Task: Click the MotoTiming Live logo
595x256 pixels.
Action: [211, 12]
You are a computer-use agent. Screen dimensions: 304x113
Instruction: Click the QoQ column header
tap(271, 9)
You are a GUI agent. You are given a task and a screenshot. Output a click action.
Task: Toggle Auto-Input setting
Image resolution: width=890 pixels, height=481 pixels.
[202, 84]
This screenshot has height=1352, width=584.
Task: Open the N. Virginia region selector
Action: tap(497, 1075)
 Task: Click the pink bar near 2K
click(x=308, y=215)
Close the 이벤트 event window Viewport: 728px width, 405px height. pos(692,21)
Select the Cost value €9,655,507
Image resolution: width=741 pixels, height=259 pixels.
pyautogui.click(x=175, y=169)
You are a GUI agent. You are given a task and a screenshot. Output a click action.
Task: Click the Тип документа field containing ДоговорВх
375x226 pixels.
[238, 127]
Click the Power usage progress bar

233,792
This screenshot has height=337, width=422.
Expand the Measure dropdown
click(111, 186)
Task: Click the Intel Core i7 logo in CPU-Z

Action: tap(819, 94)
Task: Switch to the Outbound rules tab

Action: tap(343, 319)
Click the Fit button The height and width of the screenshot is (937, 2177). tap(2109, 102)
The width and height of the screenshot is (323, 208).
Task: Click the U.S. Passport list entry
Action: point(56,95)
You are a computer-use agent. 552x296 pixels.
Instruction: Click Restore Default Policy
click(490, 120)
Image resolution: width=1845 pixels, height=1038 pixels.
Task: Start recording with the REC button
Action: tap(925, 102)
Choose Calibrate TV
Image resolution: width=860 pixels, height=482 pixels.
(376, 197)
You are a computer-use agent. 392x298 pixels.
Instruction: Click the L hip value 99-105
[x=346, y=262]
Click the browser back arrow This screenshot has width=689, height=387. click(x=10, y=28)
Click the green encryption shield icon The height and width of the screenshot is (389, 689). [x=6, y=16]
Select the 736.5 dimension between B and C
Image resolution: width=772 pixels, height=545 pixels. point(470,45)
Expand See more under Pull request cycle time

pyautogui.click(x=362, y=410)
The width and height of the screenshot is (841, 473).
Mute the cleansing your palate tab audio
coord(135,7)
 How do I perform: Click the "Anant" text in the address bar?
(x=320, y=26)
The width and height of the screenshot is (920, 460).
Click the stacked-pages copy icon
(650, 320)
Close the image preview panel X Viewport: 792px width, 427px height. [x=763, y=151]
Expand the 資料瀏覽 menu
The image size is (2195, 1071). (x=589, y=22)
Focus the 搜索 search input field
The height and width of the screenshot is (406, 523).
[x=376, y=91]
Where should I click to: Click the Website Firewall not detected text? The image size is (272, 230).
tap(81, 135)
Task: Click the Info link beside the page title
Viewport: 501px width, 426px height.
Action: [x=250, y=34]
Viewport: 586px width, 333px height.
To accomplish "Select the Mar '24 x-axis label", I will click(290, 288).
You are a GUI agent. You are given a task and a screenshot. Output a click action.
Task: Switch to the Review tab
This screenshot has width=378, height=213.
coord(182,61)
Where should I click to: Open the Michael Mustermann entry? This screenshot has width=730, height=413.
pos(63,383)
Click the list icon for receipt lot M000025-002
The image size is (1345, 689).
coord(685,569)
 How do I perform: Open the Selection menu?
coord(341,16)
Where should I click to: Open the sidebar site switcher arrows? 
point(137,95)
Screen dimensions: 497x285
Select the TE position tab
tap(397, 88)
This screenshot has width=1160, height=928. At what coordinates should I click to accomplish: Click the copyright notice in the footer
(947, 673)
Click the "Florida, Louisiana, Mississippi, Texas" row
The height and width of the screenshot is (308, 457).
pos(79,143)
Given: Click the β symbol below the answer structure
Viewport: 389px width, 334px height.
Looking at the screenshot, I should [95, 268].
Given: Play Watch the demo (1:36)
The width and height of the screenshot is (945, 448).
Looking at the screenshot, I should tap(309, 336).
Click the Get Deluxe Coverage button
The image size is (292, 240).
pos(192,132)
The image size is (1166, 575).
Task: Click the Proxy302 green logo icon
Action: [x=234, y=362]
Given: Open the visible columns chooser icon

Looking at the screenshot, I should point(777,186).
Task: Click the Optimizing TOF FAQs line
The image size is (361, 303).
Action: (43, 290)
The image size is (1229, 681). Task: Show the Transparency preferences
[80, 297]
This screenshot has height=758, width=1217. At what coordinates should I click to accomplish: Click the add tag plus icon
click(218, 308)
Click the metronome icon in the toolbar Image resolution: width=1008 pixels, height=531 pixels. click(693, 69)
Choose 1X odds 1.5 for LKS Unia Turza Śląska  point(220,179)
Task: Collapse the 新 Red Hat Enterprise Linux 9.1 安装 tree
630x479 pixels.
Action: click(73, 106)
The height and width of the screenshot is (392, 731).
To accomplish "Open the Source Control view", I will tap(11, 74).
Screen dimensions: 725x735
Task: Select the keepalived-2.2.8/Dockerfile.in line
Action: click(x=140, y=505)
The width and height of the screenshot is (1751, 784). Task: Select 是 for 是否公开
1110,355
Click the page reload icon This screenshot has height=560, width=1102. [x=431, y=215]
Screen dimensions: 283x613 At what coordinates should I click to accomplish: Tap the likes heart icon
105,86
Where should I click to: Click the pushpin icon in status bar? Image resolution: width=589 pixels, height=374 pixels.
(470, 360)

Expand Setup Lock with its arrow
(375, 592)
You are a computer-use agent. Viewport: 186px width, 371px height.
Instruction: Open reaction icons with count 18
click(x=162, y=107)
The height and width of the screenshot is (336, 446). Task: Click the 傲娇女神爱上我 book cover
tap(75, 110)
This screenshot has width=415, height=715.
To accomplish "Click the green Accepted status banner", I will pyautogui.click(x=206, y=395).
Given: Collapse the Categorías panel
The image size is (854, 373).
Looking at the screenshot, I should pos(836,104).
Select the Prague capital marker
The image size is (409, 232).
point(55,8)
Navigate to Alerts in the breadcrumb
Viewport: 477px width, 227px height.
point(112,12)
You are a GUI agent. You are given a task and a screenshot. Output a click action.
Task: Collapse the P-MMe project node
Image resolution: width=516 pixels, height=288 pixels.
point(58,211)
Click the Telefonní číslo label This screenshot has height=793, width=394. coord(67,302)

=====

* **Exercise description**
Please substitute "interface agent" for every "GUI agent" in the data above and give all the lines again with nothing else changed.

* **Exercise output**
Task: Click the MotoTiming Live logo
595x256 pixels.
Action: [211, 12]
You are a computer-use agent. Screen dimensions: 304x113
Instruction: Click the QoQ column header
tap(271, 9)
You are a interface agent. You are given a task and a screenshot. Output a click action.
Task: Toggle Auto-Input setting
Image resolution: width=890 pixels, height=481 pixels.
[202, 84]
This screenshot has height=1352, width=584.
Task: Open the N. Virginia region selector
Action: tap(497, 1075)
 Task: Click the pink bar near 2K
click(x=308, y=215)
Close the 이벤트 event window Viewport: 728px width, 405px height. pos(692,21)
Select the Cost value €9,655,507
Image resolution: width=741 pixels, height=259 pixels.
pyautogui.click(x=175, y=169)
You are a interface agent. You are given a task and a screenshot. Output a click action.
Task: Click the Тип документа field containing ДоговорВх
375x226 pixels.
[238, 127]
Click the Power usage progress bar

233,792
This screenshot has height=337, width=422.
Expand the Measure dropdown
click(111, 186)
Task: Click the Intel Core i7 logo in CPU-Z

Action: tap(819, 94)
Task: Switch to the Outbound rules tab

Action: tap(343, 319)
Click the Fit button The height and width of the screenshot is (937, 2177). tap(2109, 102)
The width and height of the screenshot is (323, 208).
Task: Click the U.S. Passport list entry
Action: point(56,95)
You are a computer-use agent. 552x296 pixels.
Instruction: Click Restore Default Policy
click(490, 120)
Image resolution: width=1845 pixels, height=1038 pixels.
Task: Start recording with the REC button
Action: tap(925, 102)
Choose Calibrate TV
Image resolution: width=860 pixels, height=482 pixels.
(376, 197)
You are a computer-use agent. 392x298 pixels.
Instruction: Click the L hip value 99-105
[x=346, y=262]
Click the browser back arrow This screenshot has width=689, height=387. click(x=10, y=28)
Click the green encryption shield icon The height and width of the screenshot is (389, 689). [x=6, y=16]
Select the 736.5 dimension between B and C
Image resolution: width=772 pixels, height=545 pixels. point(470,45)
Expand See more under Pull request cycle time

pyautogui.click(x=362, y=410)
The width and height of the screenshot is (841, 473).
Mute the cleansing your palate tab audio
coord(135,7)
 How do I perform: Click the "Anant" text in the address bar?
(x=320, y=26)
The width and height of the screenshot is (920, 460).
Click the stacked-pages copy icon
(650, 320)
Close the image preview panel X Viewport: 792px width, 427px height. [x=763, y=151]
Expand the 資料瀏覽 menu
The image size is (2195, 1071). (x=589, y=22)
Focus the 搜索 search input field
The height and width of the screenshot is (406, 523).
[x=376, y=91]
Where should I click to: Click the Website Firewall not detected text? The image size is (272, 230).
tap(81, 135)
Task: Click the Info link beside the page title
Viewport: 501px width, 426px height.
Action: [x=250, y=34]
Viewport: 586px width, 333px height.
To accomplish "Select the Mar '24 x-axis label", I will click(290, 288).
You are a interface agent. You are given a task and a screenshot. Output a click action.
Task: Switch to the Review tab
This screenshot has width=378, height=213.
coord(182,61)
Where should I click to: Open the Michael Mustermann entry? This screenshot has width=730, height=413.
pos(63,383)
Click the list icon for receipt lot M000025-002
The image size is (1345, 689).
coord(685,569)
 How do I perform: Open the Selection menu?
coord(341,16)
Where should I click to: Open the sidebar site switcher arrows? 
point(137,95)
Screen dimensions: 497x285
Select the TE position tab
tap(397, 88)
This screenshot has width=1160, height=928. At what coordinates should I click to accomplish: Click the copyright notice in the footer
(947, 673)
Click the "Florida, Louisiana, Mississippi, Texas" row
The height and width of the screenshot is (308, 457).
pos(79,143)
Given: Click the β symbol below the answer structure
Viewport: 389px width, 334px height.
Looking at the screenshot, I should [95, 268].
Given: Play Watch the demo (1:36)
The width and height of the screenshot is (945, 448).
Looking at the screenshot, I should tap(309, 336).
Click the Get Deluxe Coverage button
The image size is (292, 240).
pos(192,132)
The image size is (1166, 575).
Task: Click the Proxy302 green logo icon
Action: [x=234, y=362]
Given: Open the visible columns chooser icon

Looking at the screenshot, I should point(777,186).
Task: Click the Optimizing TOF FAQs line
The image size is (361, 303).
Action: (43, 290)
The image size is (1229, 681). Task: Show the Transparency preferences
[80, 297]
This screenshot has height=758, width=1217. At what coordinates should I click to accomplish: Click the add tag plus icon
click(218, 308)
Click the metronome icon in the toolbar Image resolution: width=1008 pixels, height=531 pixels. click(693, 69)
Choose 1X odds 1.5 for LKS Unia Turza Śląska  point(220,179)
Task: Collapse the 新 Red Hat Enterprise Linux 9.1 安装 tree
630x479 pixels.
Action: click(73, 106)
The height and width of the screenshot is (392, 731).
To accomplish "Open the Source Control view", I will tap(11, 74).
Screen dimensions: 725x735
Task: Select the keepalived-2.2.8/Dockerfile.in line
Action: click(x=140, y=505)
The width and height of the screenshot is (1751, 784). Task: Select 是 for 是否公开
1110,355
Click the page reload icon This screenshot has height=560, width=1102. [x=431, y=215]
Screen dimensions: 283x613 At what coordinates should I click to accomplish: Tap the likes heart icon
105,86
Where should I click to: Click the pushpin icon in status bar? Image resolution: width=589 pixels, height=374 pixels.
(470, 360)

Expand Setup Lock with its arrow
(375, 592)
You are a computer-use agent. Viewport: 186px width, 371px height.
Instruction: Open reaction icons with count 18
click(x=162, y=107)
The height and width of the screenshot is (336, 446). Task: Click the 傲娇女神爱上我 book cover
tap(75, 110)
This screenshot has width=415, height=715.
To accomplish "Click the green Accepted status banner", I will pyautogui.click(x=206, y=395).
Given: Collapse the Categorías panel
The image size is (854, 373).
Looking at the screenshot, I should pos(836,104).
Select the Prague capital marker
The image size is (409, 232).
point(55,8)
Navigate to Alerts in the breadcrumb
Viewport: 477px width, 227px height.
point(112,12)
You are a interface agent. You are given a task and a screenshot. Output a click action.
Task: Collapse the P-MMe project node
Image resolution: width=516 pixels, height=288 pixels.
point(58,211)
Click the Telefonní číslo label This screenshot has height=793, width=394. coord(67,302)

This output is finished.